TRY IT - Nothing but the lines from the one containing "Where should I click to: Enable" through the final line of the listing should appear in the answer, each exactly as written.
** SUPPLIED RECORDS follows **
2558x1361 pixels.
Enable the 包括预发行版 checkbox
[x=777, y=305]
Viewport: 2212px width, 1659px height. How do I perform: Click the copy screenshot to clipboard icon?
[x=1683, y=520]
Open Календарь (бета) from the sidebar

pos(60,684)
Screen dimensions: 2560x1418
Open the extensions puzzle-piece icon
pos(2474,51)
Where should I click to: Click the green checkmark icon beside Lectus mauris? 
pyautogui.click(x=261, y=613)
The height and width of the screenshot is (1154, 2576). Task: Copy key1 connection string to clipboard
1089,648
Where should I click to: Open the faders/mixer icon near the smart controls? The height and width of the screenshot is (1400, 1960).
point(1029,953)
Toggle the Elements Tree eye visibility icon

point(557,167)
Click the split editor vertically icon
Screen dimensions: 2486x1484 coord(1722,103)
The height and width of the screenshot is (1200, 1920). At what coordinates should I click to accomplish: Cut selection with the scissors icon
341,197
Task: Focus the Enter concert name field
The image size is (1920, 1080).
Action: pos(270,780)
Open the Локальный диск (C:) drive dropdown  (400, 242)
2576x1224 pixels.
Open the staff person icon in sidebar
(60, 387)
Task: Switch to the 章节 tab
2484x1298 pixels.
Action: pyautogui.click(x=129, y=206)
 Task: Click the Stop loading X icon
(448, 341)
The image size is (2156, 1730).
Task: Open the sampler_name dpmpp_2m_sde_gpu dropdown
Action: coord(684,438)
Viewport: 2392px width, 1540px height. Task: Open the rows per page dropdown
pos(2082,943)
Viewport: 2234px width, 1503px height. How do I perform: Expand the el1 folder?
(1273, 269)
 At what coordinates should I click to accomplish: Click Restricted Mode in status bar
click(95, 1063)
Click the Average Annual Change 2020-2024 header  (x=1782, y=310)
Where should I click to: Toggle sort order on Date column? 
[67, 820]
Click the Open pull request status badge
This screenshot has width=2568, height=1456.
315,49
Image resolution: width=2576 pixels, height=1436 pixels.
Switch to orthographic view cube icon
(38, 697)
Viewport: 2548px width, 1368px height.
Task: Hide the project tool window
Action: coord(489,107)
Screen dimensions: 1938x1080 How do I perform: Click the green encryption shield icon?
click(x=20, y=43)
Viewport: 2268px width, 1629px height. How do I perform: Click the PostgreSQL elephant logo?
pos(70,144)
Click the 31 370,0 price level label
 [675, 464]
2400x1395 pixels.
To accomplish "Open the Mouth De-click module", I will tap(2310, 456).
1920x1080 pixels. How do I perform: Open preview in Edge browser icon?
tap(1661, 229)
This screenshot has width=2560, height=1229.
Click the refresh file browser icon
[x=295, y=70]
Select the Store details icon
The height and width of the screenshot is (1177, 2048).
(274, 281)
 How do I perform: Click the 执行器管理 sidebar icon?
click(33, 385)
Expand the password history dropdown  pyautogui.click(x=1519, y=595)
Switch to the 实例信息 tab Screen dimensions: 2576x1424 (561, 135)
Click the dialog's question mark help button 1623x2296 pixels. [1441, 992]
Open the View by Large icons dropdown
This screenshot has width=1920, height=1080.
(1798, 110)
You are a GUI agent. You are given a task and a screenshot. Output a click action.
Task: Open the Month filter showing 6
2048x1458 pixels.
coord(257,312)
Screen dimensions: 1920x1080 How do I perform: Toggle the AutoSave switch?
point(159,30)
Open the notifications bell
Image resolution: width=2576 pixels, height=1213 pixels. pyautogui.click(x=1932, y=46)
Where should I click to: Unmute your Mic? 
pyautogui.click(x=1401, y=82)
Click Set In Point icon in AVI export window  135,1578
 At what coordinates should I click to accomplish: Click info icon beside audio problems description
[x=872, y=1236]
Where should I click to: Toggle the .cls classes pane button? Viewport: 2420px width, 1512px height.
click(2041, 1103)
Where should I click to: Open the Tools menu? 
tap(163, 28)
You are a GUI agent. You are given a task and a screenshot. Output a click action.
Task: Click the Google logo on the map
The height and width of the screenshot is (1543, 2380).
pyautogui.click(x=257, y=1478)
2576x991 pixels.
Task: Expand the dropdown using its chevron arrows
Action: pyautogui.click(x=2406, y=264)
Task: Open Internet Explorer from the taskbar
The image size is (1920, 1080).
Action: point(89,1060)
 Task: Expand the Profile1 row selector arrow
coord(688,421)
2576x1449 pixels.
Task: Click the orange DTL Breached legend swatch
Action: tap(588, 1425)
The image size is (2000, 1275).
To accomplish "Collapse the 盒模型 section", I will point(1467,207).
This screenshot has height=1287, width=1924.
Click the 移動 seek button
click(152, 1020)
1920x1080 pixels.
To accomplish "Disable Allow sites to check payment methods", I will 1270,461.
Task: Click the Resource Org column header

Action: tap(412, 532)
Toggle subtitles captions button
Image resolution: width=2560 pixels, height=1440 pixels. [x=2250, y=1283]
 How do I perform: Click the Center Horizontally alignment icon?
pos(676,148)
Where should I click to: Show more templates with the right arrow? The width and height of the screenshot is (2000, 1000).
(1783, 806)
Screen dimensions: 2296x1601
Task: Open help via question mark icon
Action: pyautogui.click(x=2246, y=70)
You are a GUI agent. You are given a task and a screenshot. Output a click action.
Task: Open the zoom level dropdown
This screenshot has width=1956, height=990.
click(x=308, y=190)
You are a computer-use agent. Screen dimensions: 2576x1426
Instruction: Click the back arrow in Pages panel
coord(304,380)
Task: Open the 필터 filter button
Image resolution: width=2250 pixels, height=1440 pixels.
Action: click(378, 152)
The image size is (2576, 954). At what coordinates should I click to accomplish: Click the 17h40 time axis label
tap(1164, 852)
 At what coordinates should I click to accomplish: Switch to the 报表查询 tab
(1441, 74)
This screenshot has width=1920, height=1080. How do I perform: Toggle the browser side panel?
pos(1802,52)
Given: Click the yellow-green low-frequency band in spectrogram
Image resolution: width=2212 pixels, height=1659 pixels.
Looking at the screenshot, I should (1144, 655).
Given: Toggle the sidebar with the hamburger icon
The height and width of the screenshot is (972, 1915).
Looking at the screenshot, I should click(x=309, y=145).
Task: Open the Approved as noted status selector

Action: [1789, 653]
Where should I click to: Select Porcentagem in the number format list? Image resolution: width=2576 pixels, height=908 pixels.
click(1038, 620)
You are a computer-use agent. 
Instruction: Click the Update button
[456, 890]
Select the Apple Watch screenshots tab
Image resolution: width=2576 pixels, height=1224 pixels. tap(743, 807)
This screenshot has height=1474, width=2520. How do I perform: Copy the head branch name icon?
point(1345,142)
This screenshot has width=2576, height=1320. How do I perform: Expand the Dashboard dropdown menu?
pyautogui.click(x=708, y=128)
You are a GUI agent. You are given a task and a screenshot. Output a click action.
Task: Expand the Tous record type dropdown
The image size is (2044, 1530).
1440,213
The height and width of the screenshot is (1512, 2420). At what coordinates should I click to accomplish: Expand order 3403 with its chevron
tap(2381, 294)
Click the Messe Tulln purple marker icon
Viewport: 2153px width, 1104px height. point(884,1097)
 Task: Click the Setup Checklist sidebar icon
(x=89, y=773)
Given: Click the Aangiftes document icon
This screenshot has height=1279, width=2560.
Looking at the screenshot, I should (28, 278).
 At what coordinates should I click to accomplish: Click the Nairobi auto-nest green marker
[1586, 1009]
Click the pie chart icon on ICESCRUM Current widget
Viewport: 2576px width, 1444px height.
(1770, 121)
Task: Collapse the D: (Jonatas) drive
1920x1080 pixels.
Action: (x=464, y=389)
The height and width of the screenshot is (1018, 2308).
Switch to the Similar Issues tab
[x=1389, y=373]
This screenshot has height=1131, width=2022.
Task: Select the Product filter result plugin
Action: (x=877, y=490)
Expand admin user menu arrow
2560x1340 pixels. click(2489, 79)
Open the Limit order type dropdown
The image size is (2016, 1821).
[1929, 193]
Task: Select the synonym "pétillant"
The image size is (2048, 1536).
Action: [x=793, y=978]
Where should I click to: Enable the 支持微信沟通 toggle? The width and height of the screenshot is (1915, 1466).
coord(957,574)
** End of SUPPLIED RECORDS **
RESPONSE TO THIS EXERCISE -
Where should I click to: Enable the 支持微信沟通 toggle? The width and height of the screenshot is (1915, 1466).
coord(957,574)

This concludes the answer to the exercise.